**Página:**
----------------
O ministro Sergio Moro não acredita que o presidente Bolsonaro vá dividir o Ministério da Justiça e da Segurança Pública. Por isso, considera inútil especular sobre o que acontecerá caso a ideia prospere. Se Bolsonaro quisesse mesmo reforçar a segurança pública, convidaria o próprio Sergio Moro para o novo ministério, e nomearia outro ministro da Justiça. (Nesta sexta-feira, o presidente da República recuou e afirmou que a chance de recriação do Ministério da Segurança é 'zero')

A criação do Ministério da Segurança Pública, como existia no governo Michel Temer, só tem sentido se abaixo dele ficar a Polícia Federal, que sairia então da Justiça. Nesse caso, se Moro aceitasse continuar no governo, ele ficaria sem os dois instrumentos básicos que imaginou quando propôs a Bolsonaro unir Justiça e Segurança Pública.

O Coaf — atual Unidade de Inteligência Financeira — já foi para o Banco Central, e a Polícia Federal iria para a nova pasta. Moro ficaria com os aspectos mais burocráticos do Ministério da Justiça, e com a Funai. Não há razão para retirar do Ministério da Justiça todos os encargos que ele ganhou quando se transformou, por decisão do próprio recém-eleito presidente, em superministério que combateria a corrupção e o crime organizado da mesma forma que teria como objetivo melhorar a segurança pública. Ainda mais com os resultados positivos obtidos, provocando a queda dos índices de criminalidade em todo o país.
----------------
**Informações registradas:**
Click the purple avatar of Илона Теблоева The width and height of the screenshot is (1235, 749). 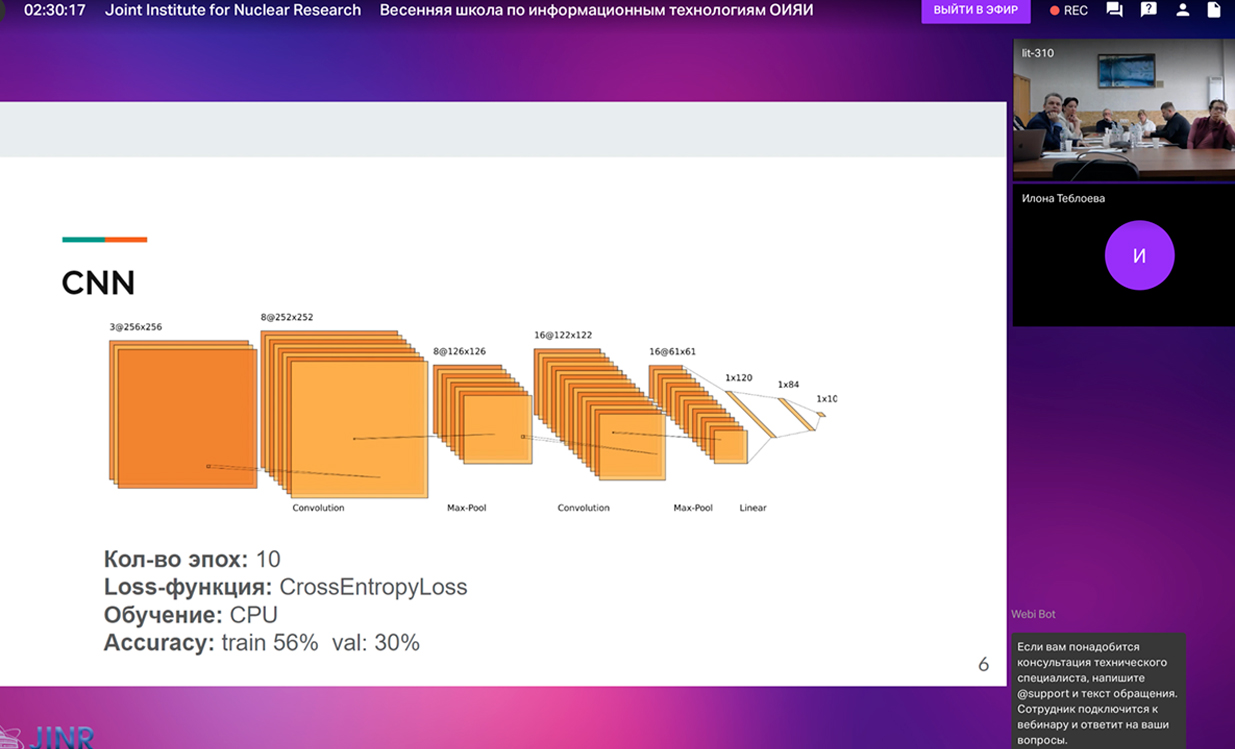pyautogui.click(x=1139, y=256)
----------------
**Problema proposto:** Prossiga com o texto sobre a possível divisão do Ministério da Justiça e da Segurança Pública, redigindo a continuação a partir da última frase apresentada.

**Resultado da tarefa:**
O Congresso e o presidente Bolsonaro vêm se encarregando de esvaziar a ação do ministro Moro. Foi o Congresso que tirou o Coaf dele, assim como o juiz de garantias foi criado pelo Congresso, e sancionado pelo presidente Bolsonaro, mesmo com o parecer contrário de Moro.

Bolsonaro, ao mesmo tempo em que anunciou estar estudando reduzir o tamanho do ministério de Moro, deixou vazar informação de que já decidiu trocar o delegado Maurício Valeixo, chefe da Polícia Federal indicado pelo ministro da Justiça. Já tentou ano passado, mas naquela ocasião Moro conseguiu dissuadi-lo.

O fato é que, passado o primeiro ano de seu mandato, Bolsonaro está tendo que ajustar seus interesses pessoais às promessas da campanha. No início do governo, quando apresentou o projeto sobre flexibilização da posse e do porte de armas, estava sendo coerente, não houve surpresas, mesmo de quem criticou. Mas sua coerência não resistiu à irrealidade de suas promessas.

Prometeu que acabaria com a reeleição, e já pensa não apenas num segundo mandato, mas num terceiro. O combate à corrupção não poderia ter sido sua principal bandeira, pelo passado de ligações perigosas e outras atividades ilegais, como estão sendo reveladas pouco a pouco no processo contra seu filho, senador Flávio Bolsonaro.

Foi apenas uma peça de campanha. Começam a aparecer casos dentro do ministério que derrubam a tese de que, até agora, não existe nenhuma denúncia de corrupção no seu governo. Um irmão surge no cenário de Brasília como lobista bem recepcionado nos círculos do poder. O líder do governo, senador Fernando Bezerra, investigado pela Lava-Jato, permanece no cargo, assim como o secretário de Comunicação, Fabio Wajngarten, envolvido em denúncias de conflitos de interesses por ser sócio de uma empresa de comunicação que tem clientes de verbas publicitárias do governo que ele mesmo decide.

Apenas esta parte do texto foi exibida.